Input material:
====

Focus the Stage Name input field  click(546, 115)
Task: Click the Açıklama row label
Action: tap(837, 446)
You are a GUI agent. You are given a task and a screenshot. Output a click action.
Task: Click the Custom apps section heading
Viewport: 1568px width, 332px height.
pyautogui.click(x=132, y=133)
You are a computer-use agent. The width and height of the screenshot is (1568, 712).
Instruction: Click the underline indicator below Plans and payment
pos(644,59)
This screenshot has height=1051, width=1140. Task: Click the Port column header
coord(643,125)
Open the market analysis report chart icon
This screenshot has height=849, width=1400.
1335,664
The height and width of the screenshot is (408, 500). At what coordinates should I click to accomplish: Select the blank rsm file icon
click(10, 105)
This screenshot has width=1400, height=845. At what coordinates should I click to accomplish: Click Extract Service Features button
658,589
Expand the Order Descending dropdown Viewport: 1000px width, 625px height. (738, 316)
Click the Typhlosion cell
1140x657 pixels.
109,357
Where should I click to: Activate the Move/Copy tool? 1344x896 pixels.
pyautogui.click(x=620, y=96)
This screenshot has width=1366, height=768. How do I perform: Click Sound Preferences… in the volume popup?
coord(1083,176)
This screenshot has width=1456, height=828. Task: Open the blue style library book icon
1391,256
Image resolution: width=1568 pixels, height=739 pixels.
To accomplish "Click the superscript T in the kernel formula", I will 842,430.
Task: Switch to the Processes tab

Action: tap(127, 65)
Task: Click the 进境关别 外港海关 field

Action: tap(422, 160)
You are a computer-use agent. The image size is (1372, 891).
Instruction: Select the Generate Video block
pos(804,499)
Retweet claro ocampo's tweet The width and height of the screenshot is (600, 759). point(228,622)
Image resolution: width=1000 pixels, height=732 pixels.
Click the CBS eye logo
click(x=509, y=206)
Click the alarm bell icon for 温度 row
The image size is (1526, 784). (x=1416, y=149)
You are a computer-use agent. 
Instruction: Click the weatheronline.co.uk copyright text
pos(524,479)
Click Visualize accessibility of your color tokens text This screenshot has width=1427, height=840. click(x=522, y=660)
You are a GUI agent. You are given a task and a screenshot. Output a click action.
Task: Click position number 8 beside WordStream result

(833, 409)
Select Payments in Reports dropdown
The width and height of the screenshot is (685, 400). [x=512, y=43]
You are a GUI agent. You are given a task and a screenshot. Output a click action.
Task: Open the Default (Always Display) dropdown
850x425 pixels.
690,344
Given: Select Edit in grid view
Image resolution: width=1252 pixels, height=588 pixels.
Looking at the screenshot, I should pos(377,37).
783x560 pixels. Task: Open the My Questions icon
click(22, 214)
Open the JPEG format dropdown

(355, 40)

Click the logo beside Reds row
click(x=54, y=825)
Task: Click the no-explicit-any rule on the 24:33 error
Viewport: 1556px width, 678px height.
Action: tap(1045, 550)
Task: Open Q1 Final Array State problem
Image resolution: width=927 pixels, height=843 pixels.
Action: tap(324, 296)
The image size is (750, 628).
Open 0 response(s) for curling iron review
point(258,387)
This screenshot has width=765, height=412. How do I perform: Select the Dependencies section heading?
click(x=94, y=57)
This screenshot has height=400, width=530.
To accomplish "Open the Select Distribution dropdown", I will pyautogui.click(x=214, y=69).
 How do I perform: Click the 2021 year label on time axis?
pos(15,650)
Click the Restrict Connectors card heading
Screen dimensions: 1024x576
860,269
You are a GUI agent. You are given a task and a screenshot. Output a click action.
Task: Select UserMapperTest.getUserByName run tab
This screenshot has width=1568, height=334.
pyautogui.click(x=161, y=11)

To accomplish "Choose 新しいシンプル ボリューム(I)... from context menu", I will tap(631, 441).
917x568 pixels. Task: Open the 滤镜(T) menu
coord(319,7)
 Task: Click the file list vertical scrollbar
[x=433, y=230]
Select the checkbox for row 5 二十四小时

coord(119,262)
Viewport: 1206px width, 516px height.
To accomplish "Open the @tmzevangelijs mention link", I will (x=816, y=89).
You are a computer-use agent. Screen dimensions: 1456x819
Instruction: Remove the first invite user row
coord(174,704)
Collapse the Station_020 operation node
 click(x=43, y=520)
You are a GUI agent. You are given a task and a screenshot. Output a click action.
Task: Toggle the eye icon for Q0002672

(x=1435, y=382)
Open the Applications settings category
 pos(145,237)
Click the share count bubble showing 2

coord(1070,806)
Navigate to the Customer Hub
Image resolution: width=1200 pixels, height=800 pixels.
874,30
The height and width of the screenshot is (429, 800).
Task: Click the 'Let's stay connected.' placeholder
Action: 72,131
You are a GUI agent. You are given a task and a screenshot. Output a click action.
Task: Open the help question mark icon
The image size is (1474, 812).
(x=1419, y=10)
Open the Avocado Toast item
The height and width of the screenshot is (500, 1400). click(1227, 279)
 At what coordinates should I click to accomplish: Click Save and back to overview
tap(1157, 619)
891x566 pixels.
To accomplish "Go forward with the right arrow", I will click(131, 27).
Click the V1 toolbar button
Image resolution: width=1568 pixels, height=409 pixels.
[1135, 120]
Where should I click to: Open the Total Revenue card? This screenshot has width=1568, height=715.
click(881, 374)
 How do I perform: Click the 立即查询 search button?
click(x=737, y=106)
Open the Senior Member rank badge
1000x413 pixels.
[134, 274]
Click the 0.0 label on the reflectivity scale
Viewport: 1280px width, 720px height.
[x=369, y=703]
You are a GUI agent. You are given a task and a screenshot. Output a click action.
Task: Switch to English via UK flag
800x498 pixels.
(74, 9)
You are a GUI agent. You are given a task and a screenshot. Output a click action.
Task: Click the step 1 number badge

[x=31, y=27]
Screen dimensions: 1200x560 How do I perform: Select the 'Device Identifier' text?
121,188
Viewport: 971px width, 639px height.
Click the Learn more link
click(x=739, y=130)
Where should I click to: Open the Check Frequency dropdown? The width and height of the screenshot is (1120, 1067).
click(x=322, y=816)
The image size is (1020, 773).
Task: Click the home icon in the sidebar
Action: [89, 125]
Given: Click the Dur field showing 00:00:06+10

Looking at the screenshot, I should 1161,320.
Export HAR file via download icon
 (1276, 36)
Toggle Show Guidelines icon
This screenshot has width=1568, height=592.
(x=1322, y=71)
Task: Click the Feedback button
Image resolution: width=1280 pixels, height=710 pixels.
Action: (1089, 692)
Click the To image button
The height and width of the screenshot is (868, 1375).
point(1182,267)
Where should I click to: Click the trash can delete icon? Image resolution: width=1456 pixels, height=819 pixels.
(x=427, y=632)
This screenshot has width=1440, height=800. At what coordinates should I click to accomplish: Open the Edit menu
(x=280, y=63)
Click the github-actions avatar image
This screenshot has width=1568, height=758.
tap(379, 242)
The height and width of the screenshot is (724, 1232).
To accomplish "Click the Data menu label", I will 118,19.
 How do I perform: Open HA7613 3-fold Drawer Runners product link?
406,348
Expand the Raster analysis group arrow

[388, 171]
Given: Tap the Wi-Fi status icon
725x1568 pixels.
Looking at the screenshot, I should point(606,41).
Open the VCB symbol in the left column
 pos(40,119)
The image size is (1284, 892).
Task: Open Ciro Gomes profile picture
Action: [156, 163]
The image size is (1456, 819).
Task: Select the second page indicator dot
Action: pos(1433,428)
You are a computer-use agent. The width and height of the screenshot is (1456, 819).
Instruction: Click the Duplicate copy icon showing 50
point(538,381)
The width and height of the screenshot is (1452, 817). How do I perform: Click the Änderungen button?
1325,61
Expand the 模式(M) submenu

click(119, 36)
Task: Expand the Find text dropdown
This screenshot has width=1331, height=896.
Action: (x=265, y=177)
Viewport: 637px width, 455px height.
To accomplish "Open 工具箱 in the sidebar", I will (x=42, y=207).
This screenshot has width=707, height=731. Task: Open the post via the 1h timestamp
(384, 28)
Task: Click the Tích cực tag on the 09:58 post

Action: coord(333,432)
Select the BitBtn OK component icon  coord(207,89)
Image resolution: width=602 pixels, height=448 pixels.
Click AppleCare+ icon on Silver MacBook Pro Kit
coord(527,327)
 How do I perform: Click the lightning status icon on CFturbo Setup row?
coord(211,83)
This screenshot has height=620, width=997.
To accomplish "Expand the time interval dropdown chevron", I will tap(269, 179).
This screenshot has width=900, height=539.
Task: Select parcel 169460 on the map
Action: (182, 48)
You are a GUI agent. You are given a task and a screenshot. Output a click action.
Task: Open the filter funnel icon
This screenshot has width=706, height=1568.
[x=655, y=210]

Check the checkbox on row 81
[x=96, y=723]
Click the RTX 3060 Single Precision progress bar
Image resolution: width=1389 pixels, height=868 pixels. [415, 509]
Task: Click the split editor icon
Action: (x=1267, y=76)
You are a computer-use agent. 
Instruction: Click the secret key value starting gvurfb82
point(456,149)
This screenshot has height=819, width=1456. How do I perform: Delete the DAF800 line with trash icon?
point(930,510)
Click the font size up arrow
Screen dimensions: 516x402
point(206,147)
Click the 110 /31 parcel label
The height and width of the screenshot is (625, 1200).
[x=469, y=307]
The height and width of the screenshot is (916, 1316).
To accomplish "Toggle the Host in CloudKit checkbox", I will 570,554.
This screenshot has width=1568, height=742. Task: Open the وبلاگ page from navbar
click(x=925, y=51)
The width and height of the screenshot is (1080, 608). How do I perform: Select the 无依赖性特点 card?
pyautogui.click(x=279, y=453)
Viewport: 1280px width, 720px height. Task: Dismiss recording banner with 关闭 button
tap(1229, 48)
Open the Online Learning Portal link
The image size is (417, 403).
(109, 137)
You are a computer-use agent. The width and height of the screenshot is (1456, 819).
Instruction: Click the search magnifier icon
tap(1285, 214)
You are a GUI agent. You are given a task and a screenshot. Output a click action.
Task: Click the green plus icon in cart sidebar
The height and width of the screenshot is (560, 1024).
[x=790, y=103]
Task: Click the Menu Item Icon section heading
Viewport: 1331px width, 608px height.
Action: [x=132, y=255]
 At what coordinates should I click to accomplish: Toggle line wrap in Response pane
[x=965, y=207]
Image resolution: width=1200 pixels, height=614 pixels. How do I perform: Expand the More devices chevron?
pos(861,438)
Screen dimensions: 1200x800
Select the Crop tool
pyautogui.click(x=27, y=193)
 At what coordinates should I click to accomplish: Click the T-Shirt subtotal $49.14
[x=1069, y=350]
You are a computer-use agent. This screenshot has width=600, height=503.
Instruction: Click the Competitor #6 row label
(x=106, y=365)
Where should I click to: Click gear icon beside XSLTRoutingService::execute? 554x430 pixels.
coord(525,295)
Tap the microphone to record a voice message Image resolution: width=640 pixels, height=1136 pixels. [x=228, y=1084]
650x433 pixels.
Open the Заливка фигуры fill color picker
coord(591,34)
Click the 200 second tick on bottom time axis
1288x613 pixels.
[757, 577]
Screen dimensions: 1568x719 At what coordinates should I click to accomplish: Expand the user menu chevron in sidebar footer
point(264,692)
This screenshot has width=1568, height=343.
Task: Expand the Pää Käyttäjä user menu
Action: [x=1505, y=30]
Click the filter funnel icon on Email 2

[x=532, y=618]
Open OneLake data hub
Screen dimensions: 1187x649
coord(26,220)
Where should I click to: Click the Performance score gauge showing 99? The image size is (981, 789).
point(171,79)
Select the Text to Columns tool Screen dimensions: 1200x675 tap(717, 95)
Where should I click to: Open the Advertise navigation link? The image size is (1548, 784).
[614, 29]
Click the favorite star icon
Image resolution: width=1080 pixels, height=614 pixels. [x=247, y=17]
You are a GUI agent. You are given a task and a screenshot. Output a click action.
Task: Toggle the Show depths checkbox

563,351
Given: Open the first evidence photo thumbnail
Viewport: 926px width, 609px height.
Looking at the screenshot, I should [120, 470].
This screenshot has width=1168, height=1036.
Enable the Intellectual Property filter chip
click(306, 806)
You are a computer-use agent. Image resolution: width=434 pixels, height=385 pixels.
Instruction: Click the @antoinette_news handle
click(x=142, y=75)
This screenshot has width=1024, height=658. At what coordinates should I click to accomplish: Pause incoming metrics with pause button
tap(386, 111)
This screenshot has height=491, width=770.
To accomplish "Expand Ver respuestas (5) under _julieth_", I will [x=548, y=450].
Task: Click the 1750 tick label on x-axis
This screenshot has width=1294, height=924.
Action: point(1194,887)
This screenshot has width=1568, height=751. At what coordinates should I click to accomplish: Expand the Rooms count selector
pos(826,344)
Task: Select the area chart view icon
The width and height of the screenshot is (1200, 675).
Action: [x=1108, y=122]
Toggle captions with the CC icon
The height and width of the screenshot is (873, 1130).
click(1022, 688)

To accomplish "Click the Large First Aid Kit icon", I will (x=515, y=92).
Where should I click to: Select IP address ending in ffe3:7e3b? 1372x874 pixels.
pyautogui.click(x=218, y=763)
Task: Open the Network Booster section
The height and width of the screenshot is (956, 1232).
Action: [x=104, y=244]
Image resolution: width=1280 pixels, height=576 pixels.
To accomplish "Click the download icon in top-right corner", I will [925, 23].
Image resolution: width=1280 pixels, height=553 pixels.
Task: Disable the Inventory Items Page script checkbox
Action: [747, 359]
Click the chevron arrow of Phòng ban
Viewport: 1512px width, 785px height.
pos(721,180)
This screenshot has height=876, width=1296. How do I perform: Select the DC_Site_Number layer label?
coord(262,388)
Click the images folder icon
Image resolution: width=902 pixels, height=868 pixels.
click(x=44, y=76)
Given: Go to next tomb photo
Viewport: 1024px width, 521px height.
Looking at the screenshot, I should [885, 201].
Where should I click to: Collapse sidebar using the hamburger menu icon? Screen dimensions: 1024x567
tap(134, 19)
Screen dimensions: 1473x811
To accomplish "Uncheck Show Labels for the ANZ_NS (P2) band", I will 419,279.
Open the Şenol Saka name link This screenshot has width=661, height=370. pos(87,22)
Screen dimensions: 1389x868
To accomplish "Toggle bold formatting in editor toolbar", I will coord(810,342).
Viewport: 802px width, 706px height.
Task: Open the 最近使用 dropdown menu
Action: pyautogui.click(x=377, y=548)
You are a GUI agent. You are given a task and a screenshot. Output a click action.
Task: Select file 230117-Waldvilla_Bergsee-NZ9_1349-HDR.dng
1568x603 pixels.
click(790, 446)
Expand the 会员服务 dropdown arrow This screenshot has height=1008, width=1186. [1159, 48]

====

Written exercise: Rewrite the part of the records that opens with the line containing "891x566 pixels." and closes with the line containing "Looking at the screenshot, I should 1161,320.", replacing "Check Frequency" with "Refresh Interval" and leaving everything else unchanged.

Solution for this task:
891x566 pixels.
To accomplish "Go forward with the right arrow", I will click(131, 27).
Click the V1 toolbar button
Image resolution: width=1568 pixels, height=409 pixels.
[1135, 120]
Where should I click to: Open the Total Revenue card? This screenshot has width=1568, height=715.
click(881, 374)
 How do I perform: Click the 立即查询 search button?
click(x=737, y=106)
Open the Senior Member rank badge
1000x413 pixels.
[134, 274]
Click the 0.0 label on the reflectivity scale
Viewport: 1280px width, 720px height.
[x=369, y=703]
You are a GUI agent. You are given a task and a screenshot. Output a click action.
Task: Switch to English via UK flag
800x498 pixels.
(74, 9)
You are a GUI agent. You are given a task and a screenshot. Output a click action.
Task: Click the step 1 number badge

[x=31, y=27]
Screen dimensions: 1200x560 How do I perform: Select the 'Device Identifier' text?
121,188
Viewport: 971px width, 639px height.
Click the Learn more link
click(x=739, y=130)
Where should I click to: Open the Refresh Interval dropdown? The width and height of the screenshot is (1120, 1067).
click(x=322, y=816)
The image size is (1020, 773).
Task: Click the home icon in the sidebar
Action: [89, 125]
Given: Click the Dur field showing 00:00:06+10

Looking at the screenshot, I should 1161,320.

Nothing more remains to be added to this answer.